2) Models for **prediction** are models meant to generating a predicted value. Models in machine learning typically fall into this category. Predictive models mainly care about **generalization accuracy**, i.e. how accurately the model predicts on *new* data. For this reason, the data set is usually split into a *training* set and a *testing* set. The model is trained on the training set, then asked to make predictions on the testing set. The accuracy on the testing set serves as an estimate for the models generalization accuracy and this is usually measured by the **mean squared error** of the testing data set.

The 2 flavors of linear models do not inherently conflict with each other, but they do generally require the model builder to evaluate the models using different metrics. This in important to keep in mind because there is no "one-size-fits-all" approach to model building. The things we do when building a model will always be dictated by what we want the use the model for.

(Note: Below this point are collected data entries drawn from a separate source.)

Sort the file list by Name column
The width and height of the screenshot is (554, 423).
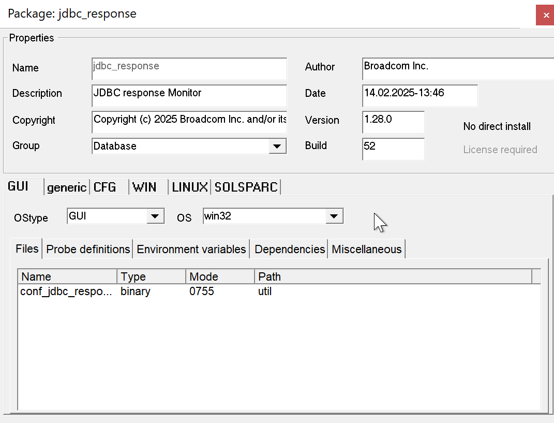pyautogui.click(x=67, y=276)
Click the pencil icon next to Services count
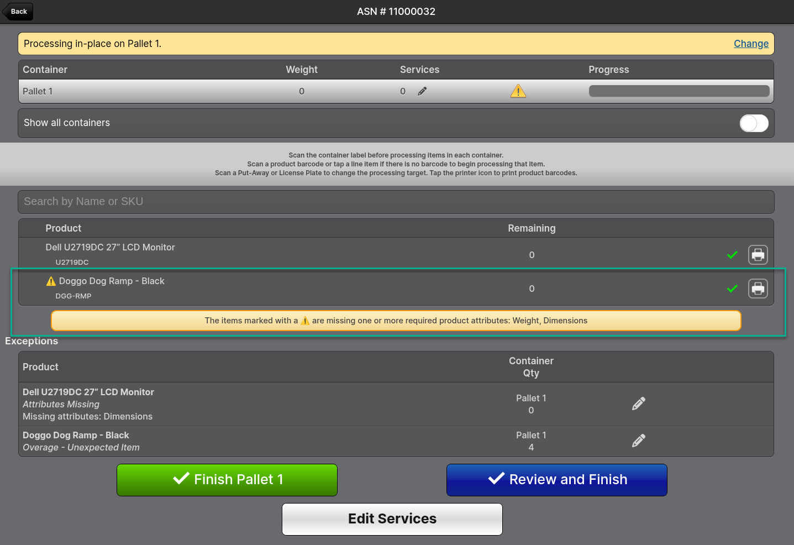Screen dimensions: 794x545 (x=422, y=91)
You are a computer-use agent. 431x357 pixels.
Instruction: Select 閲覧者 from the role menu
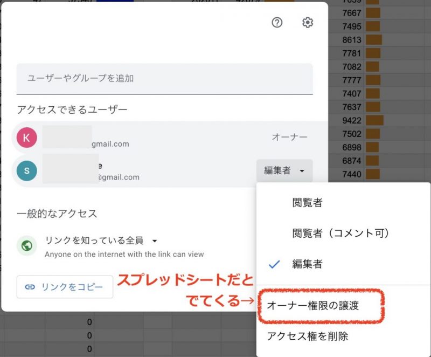coord(307,203)

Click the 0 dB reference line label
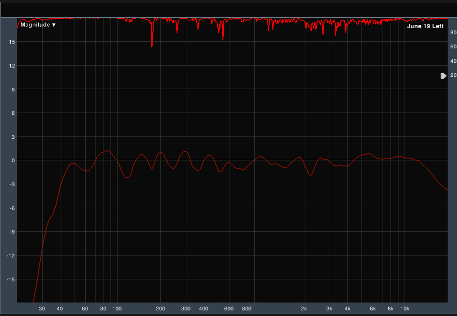[x=13, y=160]
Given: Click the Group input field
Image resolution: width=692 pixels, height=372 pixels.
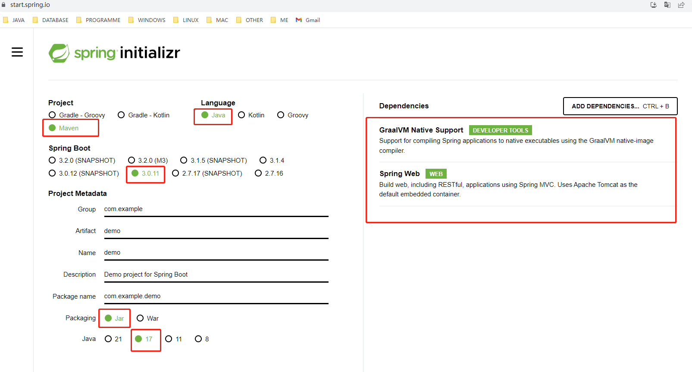Looking at the screenshot, I should pos(216,209).
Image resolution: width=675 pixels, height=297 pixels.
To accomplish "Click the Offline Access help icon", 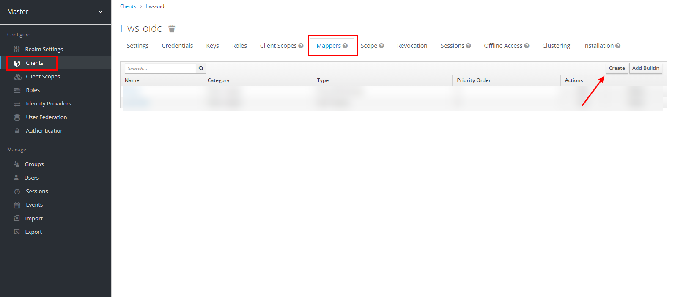I will [x=527, y=46].
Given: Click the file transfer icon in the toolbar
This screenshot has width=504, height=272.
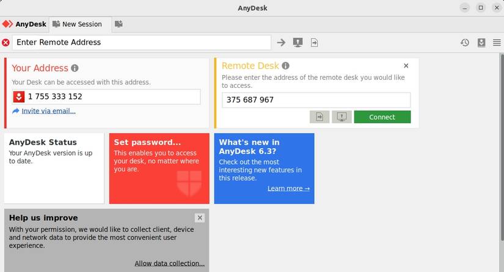Looking at the screenshot, I should tap(314, 43).
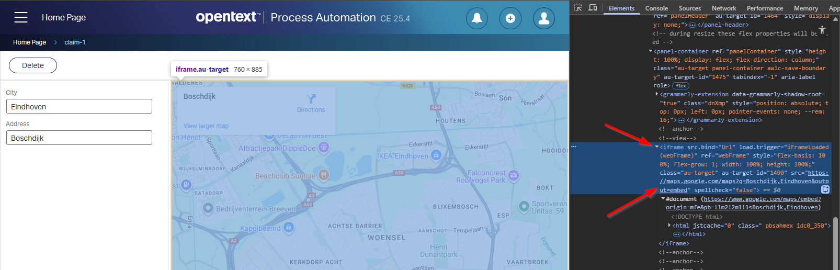Image resolution: width=840 pixels, height=270 pixels.
Task: Click the Delete button
Action: tap(33, 65)
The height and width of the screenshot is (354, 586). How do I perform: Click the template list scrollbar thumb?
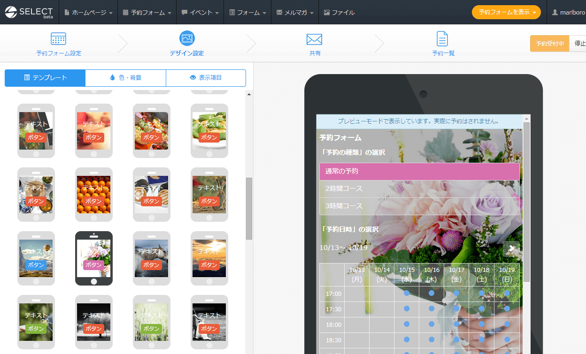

Suppose we wanted to build a predictive model. Then what we care about is the **generalization error**, i.e. how accurate the model is on never-before-seen data. Realistically, it's not possible to know how the model would perform on data we don't have. So the next best alternative is *estimate* the generalization error by holding out a subset of the data to test the model on. This procedure is called a **train-test split** and we can do this split on a Spark dataframe by using the `randomSplit()` method.

In [14]:
# train-test split w/ 70% of the data in training set
# and the remaining 30% of the data in the testing set;
# note that randomSplit() returns a 2-tuple so we can
# "unpack" the tupleby assigning both
# train and test dataframes at once
df_train, df_test = df_ecomm_assembled.randomSplit([0.7, 0.3])

df_train.show()

+--------------------+--------------------+--------------+------------------+------------------+------------------+--------------------+-------------------+--------------------+
|               Email|             Address|        Avatar|Avg Session Length|       Time on App|   Time on Website|Length of Membership|Yearly Amount Spent|            features|
+--------------------+--------------------+--------------+------------------+------------------+------------------+--------------------+-------------------+--------------------+
|   aaron04@yahoo.com|16338 Scott Corne...|      SeaGreen| 33.70511279750195|10.163179060052556|37.763041081545246|   4.778973636034999|  521.2407802357949|[33.7051127975019...|
|    aaron11@luna.com|672 Jesus Roads A...|  LightSkyBlue| 32.44952156114242| 13.45772494051235| 37.23880567308968|   2.941410754428091|  503.9783790525795|[32.4495215611424...|
|   aaron22@gmail.com|38678 Sean Drive ...|      DarkGray|33.452295280190306|12.005916370756164| 36.5340956708

Note that we performed the train-test split on the dataframe where we had `feature` column already assembled in vector form; this is generally the recommended workflow.

In [15]:
# fit the model on training data
lr_model = lr_estimator.fit(df_train)

# evaluate the model on test data
test_results = lr_model.evaluate(df_test)

We can now view how the model is expected to perform on never-before-seen data by viewing the prediction errors on the testing data set:

In [16]:
print(f"Test MSE: {test_results.meanSquaredError}")
print(f"Test RMSE: {test_results.rootMeanSquaredError}")
print(f"Test MAE: {test_results.meanAbsoluteError}")

df_test.agg( {"Yearly Amount Spent" : "mean"} ).show()

Test MSE: 130.44316439712264
Test RMSE: 11.421171761125153
Test MAE: 8.933644031864349
+------------------------+
|avg(Yearly Amount Spent)|
+------------------------+
|      500.40302478454294|
+------------------------+



The Mean Absolute Error is ~8.5 so the model is +/- 8.5 on average from the correct value in the testing data. This seems pretty good considering the average `Yearly Amount Spent` in the test data is ~495 (so the model is +/- 1.7% on average).